The remote node will be configured to transmit data every 60 seconds to another Whisper Node, acting as a gateway/base station and located 100 meters away. The data will be finally uploaded to a Google Could server running InfluxDB and Grafana to display the data.
Be aware that this won’t be a short 20 lines story! The information here will focus on low-power measurement and techniques, as well a detailed analysis of how much energy we really have available from a coin-cell.
This post will present many practical tests and some maths, sparing some common knowledge like: how to put your Arduino to sleep, which can be easily found on the Internet.
We all know, or at least have an idea, how to put a few sensors and an Arduino together. It’s great and lots of fun to see the data being collected and printed over a Serial Terminal. Unfortunately things start to get more complicated when we need to move this bench sketch to the real world scenario. Normally far away from a computers, power-outlets or USB cables.

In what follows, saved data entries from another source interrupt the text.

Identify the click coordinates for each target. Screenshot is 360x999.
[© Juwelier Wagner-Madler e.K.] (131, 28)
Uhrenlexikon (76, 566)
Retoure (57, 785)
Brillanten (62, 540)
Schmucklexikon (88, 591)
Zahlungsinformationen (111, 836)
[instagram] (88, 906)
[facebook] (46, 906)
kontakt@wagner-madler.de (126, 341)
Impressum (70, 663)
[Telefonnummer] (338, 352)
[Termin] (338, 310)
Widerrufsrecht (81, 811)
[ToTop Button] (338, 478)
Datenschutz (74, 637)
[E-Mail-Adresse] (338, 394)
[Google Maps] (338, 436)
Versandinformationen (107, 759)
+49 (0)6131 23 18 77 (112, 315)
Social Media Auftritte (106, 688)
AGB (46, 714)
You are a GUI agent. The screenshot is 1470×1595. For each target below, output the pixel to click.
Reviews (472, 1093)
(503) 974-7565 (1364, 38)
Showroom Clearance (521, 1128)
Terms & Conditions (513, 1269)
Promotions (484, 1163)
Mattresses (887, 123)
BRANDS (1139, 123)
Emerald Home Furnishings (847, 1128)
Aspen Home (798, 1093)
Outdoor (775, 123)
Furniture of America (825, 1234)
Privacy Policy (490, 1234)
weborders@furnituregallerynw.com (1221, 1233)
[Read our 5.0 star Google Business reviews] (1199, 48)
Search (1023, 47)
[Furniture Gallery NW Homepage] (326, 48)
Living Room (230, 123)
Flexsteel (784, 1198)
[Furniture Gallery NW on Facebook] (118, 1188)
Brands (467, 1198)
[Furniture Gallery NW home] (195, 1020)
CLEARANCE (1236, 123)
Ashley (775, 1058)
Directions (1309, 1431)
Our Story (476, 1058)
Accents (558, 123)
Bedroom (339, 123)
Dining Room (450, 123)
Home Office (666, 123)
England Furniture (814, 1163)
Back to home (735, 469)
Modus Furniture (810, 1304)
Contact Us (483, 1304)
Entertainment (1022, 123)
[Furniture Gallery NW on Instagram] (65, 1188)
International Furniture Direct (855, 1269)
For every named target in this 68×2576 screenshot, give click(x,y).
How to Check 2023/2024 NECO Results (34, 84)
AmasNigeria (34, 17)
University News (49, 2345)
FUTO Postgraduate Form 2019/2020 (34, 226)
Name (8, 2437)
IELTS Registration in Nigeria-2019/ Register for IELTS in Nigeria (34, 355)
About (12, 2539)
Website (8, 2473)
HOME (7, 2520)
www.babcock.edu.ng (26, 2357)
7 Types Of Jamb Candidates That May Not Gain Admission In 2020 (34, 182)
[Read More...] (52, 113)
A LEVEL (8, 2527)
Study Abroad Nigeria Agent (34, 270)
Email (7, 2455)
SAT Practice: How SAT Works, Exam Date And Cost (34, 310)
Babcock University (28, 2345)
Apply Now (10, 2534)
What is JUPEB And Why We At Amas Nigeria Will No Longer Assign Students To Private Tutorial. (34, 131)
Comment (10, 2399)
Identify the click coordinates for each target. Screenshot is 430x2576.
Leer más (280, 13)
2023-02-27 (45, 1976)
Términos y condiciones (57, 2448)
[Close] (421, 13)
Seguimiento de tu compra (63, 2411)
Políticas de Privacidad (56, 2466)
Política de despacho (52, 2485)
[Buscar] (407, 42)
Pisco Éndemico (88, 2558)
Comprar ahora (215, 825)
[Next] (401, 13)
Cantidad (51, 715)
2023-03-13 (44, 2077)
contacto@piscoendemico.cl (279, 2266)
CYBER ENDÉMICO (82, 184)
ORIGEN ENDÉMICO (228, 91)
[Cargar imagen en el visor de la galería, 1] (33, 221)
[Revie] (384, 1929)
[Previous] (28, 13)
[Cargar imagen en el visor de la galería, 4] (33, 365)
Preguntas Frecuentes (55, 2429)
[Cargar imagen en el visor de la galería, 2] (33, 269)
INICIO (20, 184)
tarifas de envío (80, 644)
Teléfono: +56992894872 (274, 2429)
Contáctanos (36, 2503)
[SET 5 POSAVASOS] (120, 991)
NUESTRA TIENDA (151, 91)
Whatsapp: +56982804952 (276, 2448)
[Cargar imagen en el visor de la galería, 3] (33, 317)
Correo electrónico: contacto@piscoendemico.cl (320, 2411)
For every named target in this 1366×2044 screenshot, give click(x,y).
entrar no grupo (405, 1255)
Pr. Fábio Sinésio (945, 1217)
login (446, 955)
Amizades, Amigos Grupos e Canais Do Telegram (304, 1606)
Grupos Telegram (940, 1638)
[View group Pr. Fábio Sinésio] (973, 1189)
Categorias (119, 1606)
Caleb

Knowing there are difficulties and pit-falls, this article aims to guide the reader through how a real-life, remote, low-power solution can be built to work according to the expectations. The Temperature and Humidity sensor is just an example and similar principles can be tailored for many other project.
Finally, the reason for choosing the DHT11 and a CR2032 was to create a sense of bigger challenge. If you already had the opportunity to work with both parts you know that the DHT11 is a very slow and clunky sensor, theoretically incompatible with low-power. At the same time the CR2032 has very little capacity, no more than 650 milliwatts hour* of energy!
*For comparison, a single AA Alkaline has over 3000 milliwatts hour!
So readers don’t get bored, I’ve decided to show part of the final results before getting into the full technical details. Below you can see two Grafana screen-shots using the data published to the cloud, followed by the prototype and final hardware:
In terms of energy, we conclude that our solutions had only 171mA/h @ 3.3v available. In other words 564mW/h, and we’ll prove that we can make it run for almost two years!
All calculations, together with practical scope captures will be demonstrated below. Although it might sound boring and difficult, you just need to know how to add, divide and multiply.
As a final word, low-power is not quite the most simple subject, some thinking, persistence and trial+error are necessary to get the most of a battery.